### TASKS TO PERFORM
**A)** In the passage on generating AMBER input files, what value does the script assign to nAtoms when the complex PDB file name contains "I1"?
**B)** Reproduce the passage on generating AMBER input files word for word from "import sys,os" to "f1.write(lines[n])".

### PASSAGE GIVEN
-------

Execute tleap command to generate the bunch of prmtop and rst7 files

  $AMBERHOME/bin/tleap
  • Notes: After we neutralize the system, the number of ions needed to reach the salts concentration should be calculated.

The above steps help us generate one individual system for the next runs. Here is a python script to automatically produce multiple systems. Modifications are very possibly needed for your own cases.

#!/usr/bin/env python
#Generate AMBER input files for use in MM-PBSA free energy calculations
# files need to be prepared:
# 1. leaprc file
# 2. complex pdb file
#Chengwen Liu

import sys,os 

def prepareInputs(complexPdbFile):
  lines = file(complexPdbFile).readlines()
  filename = complexPdbFile.split(".pdb")[0]
  f1 = open("Integrin_%s.pdb"%filename, "w")
  if "I1" in complexPdbFile:
    nAtoms = 1557
  if "I2" in complexPdbFile:
    nAtoms = 1544
  for n in xrange(nAtoms):
    f1.write(lines[n])
  f1.close()

  f2 = open("Collagen_%s.pdb"%filename, "w")
  for n in xrange(nAtoms, len(lines)):
    f2.write(lines[n])
  f2.close()
  
  f3 = open("temp", "w")
  f3.write("COMP = loadpdb %s\n"%complexPdbFile)
  f3.write("saveamberparm COMP %s.prmtop %s.rst7\n"%(filename, filename))
  f3.write("addions COMP Na+ 0\n")
  f3.write("addions COMP Cl- 0\n")
  f3.write("solvateoct COMP TIP3PBOX 8.0\n")
  f3.write("saveamberparm COMP %s_wat.prmtop %s_wat.rst7\n"%(filename, filename))

-------

### GIVEN DATA
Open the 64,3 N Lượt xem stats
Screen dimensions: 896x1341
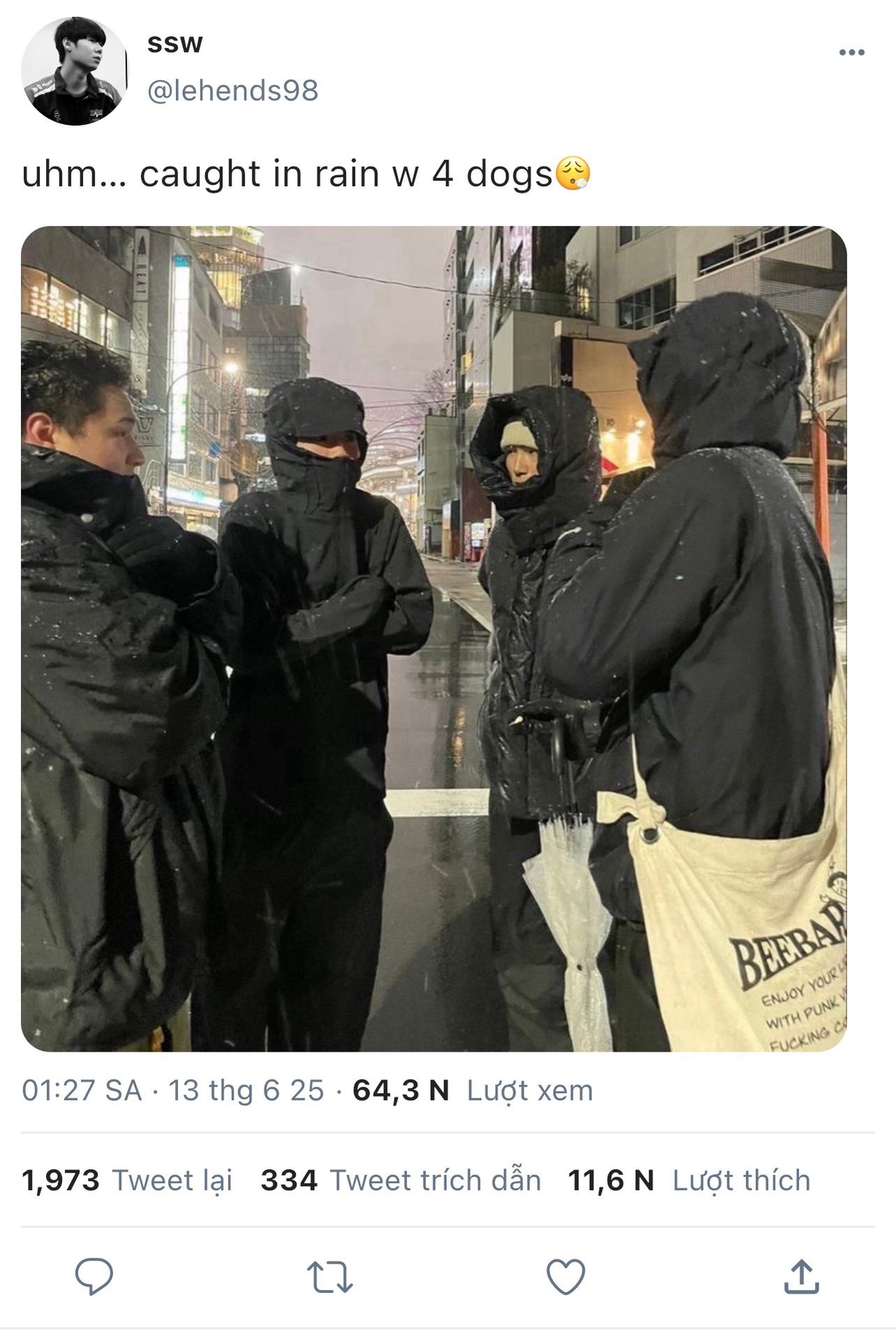pos(473,1090)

-------

### THE RESULTS
**A)** 1557

**B)**
import sys,os 

def prepareInputs(complexPdbFile):
  lines = file(complexPdbFile).readlines()
  filename = complexPdbFile.split(".pdb")[0]
  f1 = open("Integrin_%s.pdb"%filename, "w")
  if "I1" in complexPdbFile:
    nAtoms = 1557
  if "I2" in complexPdbFile:
    nAtoms = 1544
  for n in xrange(nAtoms):
    f1.write(lines[n])